きょうは、睡眠中ではなく、起きている間に

悪夢のような記憶が蘇った。

 

踏切で、電車が通過するのを待っていたとき、

2本の電車がすれ違った。

と同時に、悪夢が蘇る。

 

あの算数の問題は、

小学何年生のときに出たのだろう。

時速何キロの電車と、時速何キロの電車が

すれ違うには何秒かかるか?

 

さっぱりわからんかった。

夜遅く、仕事から帰ってきた母が、

「何でわからんの?!?」

みたいな反応に始まり

「電車に乗ってて、電車がすれ違うとき

どうなる?」と私に聞く。

 

わからない・・・

 

「何で!!何を見てるん!?!」

と、母は声を荒げていき

「窓ガラスが、バンバン音を立てるでしょ!」

(私:はあ、そうやったっけ?)

 

「バンバン音を立てるの!何でと思う?!!」

(私:さあ、考えたこともないし・・)

 

私は、電車に乗っている間じゅう

電車の中の人のことを見ている子だった。

外のことよりも、人のことのほうが

ずっと興味深かった。

密閉されたところで、暇になると、

人はどんな姿を見せ始めるか?

今のようにスマホのない時代だけに

観察しがいがあった。私にとっては。

 

私は、算数ができないだけでなく

どの授業でも、すぐにほかのことを考えて

空想の世界に迷走していく子だった。

空想の世界は、楽しい。
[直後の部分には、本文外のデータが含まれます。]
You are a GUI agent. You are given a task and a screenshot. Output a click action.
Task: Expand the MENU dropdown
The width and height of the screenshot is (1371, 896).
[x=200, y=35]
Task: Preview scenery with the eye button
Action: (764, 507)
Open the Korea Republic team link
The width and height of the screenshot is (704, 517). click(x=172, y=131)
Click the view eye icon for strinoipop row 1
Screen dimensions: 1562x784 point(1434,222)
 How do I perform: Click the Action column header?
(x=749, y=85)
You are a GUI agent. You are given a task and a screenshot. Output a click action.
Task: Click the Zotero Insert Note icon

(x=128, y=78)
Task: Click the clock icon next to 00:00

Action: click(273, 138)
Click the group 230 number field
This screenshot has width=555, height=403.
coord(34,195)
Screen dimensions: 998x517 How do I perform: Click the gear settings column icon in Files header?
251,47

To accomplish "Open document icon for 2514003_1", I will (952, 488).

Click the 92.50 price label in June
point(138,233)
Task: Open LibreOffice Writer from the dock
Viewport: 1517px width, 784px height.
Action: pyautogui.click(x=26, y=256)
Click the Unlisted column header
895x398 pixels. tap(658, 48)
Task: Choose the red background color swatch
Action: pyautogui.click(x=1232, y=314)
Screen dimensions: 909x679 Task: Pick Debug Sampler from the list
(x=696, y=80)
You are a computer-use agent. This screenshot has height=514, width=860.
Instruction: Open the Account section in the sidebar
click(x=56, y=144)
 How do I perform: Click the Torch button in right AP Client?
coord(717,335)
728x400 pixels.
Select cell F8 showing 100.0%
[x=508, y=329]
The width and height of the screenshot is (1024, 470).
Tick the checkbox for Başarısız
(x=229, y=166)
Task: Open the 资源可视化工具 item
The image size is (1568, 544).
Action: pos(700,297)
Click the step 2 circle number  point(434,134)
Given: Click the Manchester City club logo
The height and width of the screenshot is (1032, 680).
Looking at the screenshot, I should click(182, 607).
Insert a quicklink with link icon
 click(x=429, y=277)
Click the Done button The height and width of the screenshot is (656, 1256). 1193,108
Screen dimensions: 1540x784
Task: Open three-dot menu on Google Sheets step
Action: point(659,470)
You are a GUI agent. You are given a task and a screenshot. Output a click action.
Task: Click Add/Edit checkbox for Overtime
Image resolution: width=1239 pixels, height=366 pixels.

楽し過ぎる。

 

でも、家に帰ってから母に恐ろしく叱られ

いまだに

電車が、あっちからと、こっちからと来たら

算数を思い出す。

 

算数を思い出すのではなく

母を思い出すのだ。

時々思い出すと、昨日はそう書いたが

2日続けて思い出した。

 

勉強に不向きな娘を

母はどう思っていたのだろう・・・

無条件に愛してくれていたのだろうか?

いまさらそんなこと考えても

仕方ないのに、つい思ってしまうこと。